Overview

This document describes generic approach to remote cache setup. The process implies good knowledge of both Maven and the project. Due to Maven model limitation the process is semi-manual, but allows you to achieve sufficient control and transparency over caching logic.

Before you start

Before you start, please keep in mind basic principles:

  • Cache is key based, the key is produced by HashTree-like technique. The key is produced by hashing every configured source code file, every dependency and effective pom (including plugin parameters). Every element's hash contributes to the key. In order to produce the same key there engine must consume exactly the same hashes.
  • There is no built-in normalization of line endings in this implementation, file hash calculation is raw bytes based. The most obvious implication could be illustrated by a simple Git checkout. By default, git will check out source code with CRLF line endings on win and LF on Linux. Because of that builds over same commit on a Linux agent and local build on Windows workstation will yield different hashes.
  • Parameters of plugins are reconciled in runtime. For example to avoid of accidentally reusing builds which never run tests ensure that critical surefire parameters are tracked (skipTests and similar) in config. The same applies for all over plugins.

Step-By-Step

Minimize number of moving parts

  • Run build with single threaded builder to make sure logs from different modules do not interfere
  • Use the same branch which no-one else commits to
  • Designate single agent/node for CI builds
  • Preferably use the same OS between CI and local machine

Fork branch for cache setup purposes

Fork stable code branch for cache setup purposes as you will need source code which doesn't change over time of setup. Also, you likely will need to do code changes as long as you go.

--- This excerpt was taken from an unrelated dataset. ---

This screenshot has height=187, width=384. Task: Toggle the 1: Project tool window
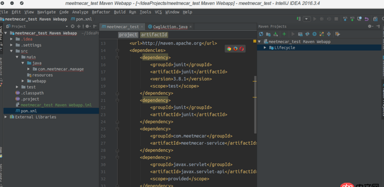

Setup http server to store artifacts

In order to share build results cache needs a shared storage. The simplest option is to set up a http server which supports http PUT/GET/HEAD operations will suffice (Nginx, Apache or similar). Add the url to config and change remote@enabled to true:

<remote enabled="true">
    <url>http://your-buildcache-url</url>
</remote>

If proxy or authentication is required to access remote cache, add server record to settings.xml as described in Servers. The server should be referenced from cache config:

TBD

Beside the http server, remote cache could be configured using any storage which is supported by Maven Wagon. That includes a wide set of options, including SSH, FTP and many others. See Wagon documentation for a full list of options and other details.

Build selection

Build stored in cache ideally should be a build assembled in the most correct, comprehensive and complete way. Pull requests builds are good candidates to populate cache usually because this is there quality safeguards are applied normally.

CI Build setup to seed shared cache

Allow writes in remote cache add jvm property to designated CI builds.

-Dremote.cache.save.enabled=true

Run the build, review log and ensure that artifacts are uploaded to remote cache. Now, rerun build and ensure that it completes almost instantly because it is fully cached.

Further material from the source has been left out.